First wind, and now solar installations are showing the fastest migration to a computer-based Internet of Things (IoT) as it moves more data from distributed generators to utility substations, says Daniel Liu, the manager of business development for Moxa Americas, based in Brea, Calif.
“We are seeing a boom in IoT for renewables, and it is moving fastest now with solar,” Liu said. “A lot of companies are trying to get the capability built in now, even if they don’t worry about using the data analytics until later.”
He added that utilities are using data centers to monitor residential energy use, so that homeowners can use their smart batteries and smart inverters for peak hour avoidance.
“This is becoming very prevalent,” Liu said.
The information is integrated and analyzed to optimize power resources, reduce costs, increase reliability, and enhance electric power efficiency, Liu pointed out. The data is key to the aggregation of distributed energy generators, and the utilities’ management of the use of the energy.
Along with the utilities, solar aggregators, such as SolarCity, are using data centers to interact with the smart grid and perfect operations and maintenance functions.
Distributed power networks are highly integrated and include power generation, power transmission, and power distribution, with power meters and home appliances, such as refrigerators, TV sets, washing machines, and personal computers also considered part of the network, Moxa documents note.
Moxa sells a line of standard 190-inch rack-housed computers for the renewable energy sector. Their UC8100 series comes in two versions; one is more protected, in a metal case for commercial or utility users. The other is encased in plastic for residential users at a more affordable price.
These computers use a variety of communications channels, including cellular, LAN and WiFi, with residential use primarily through the latter.
“Our sales are strongest in Hawaii and California, where solar penetration is high and grid interface problems have emerged; other similar markets include Arizona, Massachusetts and New York,” Liu said.
The data input can also be carried through several mediums. Residential systems tend to be copper and WiFi based, while utilities tend to use fiber optics to shield noise from other electrical sources.
This information flow benefits both the generator and the utility, saving money for both in the process.

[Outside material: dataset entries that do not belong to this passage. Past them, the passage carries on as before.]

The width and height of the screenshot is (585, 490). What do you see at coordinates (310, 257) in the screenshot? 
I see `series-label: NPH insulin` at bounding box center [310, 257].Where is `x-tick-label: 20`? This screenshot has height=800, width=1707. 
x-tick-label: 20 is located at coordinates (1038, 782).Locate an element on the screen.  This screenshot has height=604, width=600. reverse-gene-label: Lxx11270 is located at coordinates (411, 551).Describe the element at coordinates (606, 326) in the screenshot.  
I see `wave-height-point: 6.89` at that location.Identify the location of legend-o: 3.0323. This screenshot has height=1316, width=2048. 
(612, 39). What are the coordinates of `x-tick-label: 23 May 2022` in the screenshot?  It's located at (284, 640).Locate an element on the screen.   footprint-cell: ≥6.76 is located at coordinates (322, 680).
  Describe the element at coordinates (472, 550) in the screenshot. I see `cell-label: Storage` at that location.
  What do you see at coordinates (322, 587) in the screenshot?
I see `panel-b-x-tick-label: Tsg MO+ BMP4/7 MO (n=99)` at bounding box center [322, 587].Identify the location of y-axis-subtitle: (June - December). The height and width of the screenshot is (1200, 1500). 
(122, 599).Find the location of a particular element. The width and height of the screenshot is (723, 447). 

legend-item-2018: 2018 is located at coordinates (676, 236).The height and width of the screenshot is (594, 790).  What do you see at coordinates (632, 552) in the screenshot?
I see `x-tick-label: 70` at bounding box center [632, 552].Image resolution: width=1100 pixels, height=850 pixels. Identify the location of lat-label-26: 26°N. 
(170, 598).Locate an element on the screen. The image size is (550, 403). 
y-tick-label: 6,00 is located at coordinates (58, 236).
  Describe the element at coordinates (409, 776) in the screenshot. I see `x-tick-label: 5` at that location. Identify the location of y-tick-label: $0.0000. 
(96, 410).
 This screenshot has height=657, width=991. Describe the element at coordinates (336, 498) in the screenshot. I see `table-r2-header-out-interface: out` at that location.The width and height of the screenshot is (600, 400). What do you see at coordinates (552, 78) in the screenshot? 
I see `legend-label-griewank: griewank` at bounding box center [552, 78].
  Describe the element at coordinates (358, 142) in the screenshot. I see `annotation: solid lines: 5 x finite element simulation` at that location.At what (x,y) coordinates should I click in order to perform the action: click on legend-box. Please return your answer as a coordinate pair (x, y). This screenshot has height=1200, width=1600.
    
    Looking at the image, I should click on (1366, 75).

“By optimizing the electric power grid we can get more out of the existing infrastructure without needing to invest a lot of capital in new technology for generation, transmission, and distribution facilities,” Moxa notes. “In fact, by making the grid smart, we can create a completely integrated system, from power generation to power distribution to power use in the household, and to a certain degree, the smart grid concept can get the most out of renewable energy operations by integrating the local micro-electricity grid to replace more traditional power supply sources such as carbon-fueled and nuclear power plants.”